Installer mille antennes (tours ou encore pylônes) dans le premier temps et mille autres dans la seconde phase, c’est le projet que la société Esengo Towers, une joint-venture 50-50 entre les sociétés Orange et Vodacom, a présenté au ministre des Postes et télécommunications, Me José Mpanda Kabangu, ce mercredi 22 octobre 2025.
Selon Jean-Philippe Léonard, directeur général d’Esengo Tower, sa société cible les zones blanches, non encore couvertes, notamment les milieux ruraux, pour y déployer de sites à l’énergie solaire afin de soutenir l’inclusion digitale et financière. L’investissement initial du projet est de 179 millions USD pour un déploiement de 1000 premiers sites en 4 ans, tout en ambitionnant d’étendre ce réseau à 1000 sites additionnels. Mais jusque-là ils ont un seul blocage : la société n’a pas encore de licence d’exploitation. Document pour lequel Jean-Philippe Léonard est venu solliciter l’implication de Me José Mpanda, patron du secteur dont l’Autorité de régulation des Postes et télécommunications du Congo (ARPTC) est sous tutelle.

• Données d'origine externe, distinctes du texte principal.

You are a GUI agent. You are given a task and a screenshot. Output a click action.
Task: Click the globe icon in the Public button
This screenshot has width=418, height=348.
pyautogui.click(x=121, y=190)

Quant au ministre José Mpanda, qui s’est donné le défi de réduire la fracture numérique surtout dans les milieux périurbains et ruraux ce, selon la vision du président de la République Félix Tshisekedi, il a promis d’accompagner la société Esengo Towers surtout que la RDC est en carence énorme de ces antennes ou tours. Pour une bonne connectivité, elle besoin d’au moins 30 mille tours (antennes), mais à ce jour, elle n’en compte que 5.105 dont 2591 de Helios, 711 d’East Castle, 1433 de Vodacom, 88 d’Airtel, 60 d’Orange et 222 d’autres sociétés. Les 2.000 envisagées par Esengo Towers, bien qu’une goutte d’eau dans un océan, elles vont quand même aider suffisamment les paysans qui en seront bénéficiaires. « Je m’y mets et vous aurez la licence », a promis Me José Mpanda à Jean-Philippe Léonard.
Il faut noter que d’après le rapport du quatrième trimestre 2024 de l’Observatoire du marché de la téléphonie mobile de l’ARPTC, le taux de pénétration de la téléphonie mobile en RDC, de l’internet et de l’argent mobile est, respectivement de 62%, 32.3% et 25.7%. Il y a donc du travail énormément à faire encore et Me José Mpanda Kabangu se lance un défi à relever, comptant sur l’apport des privés, mais aussi sur celui du Fonds de développement du service universel (FDSU).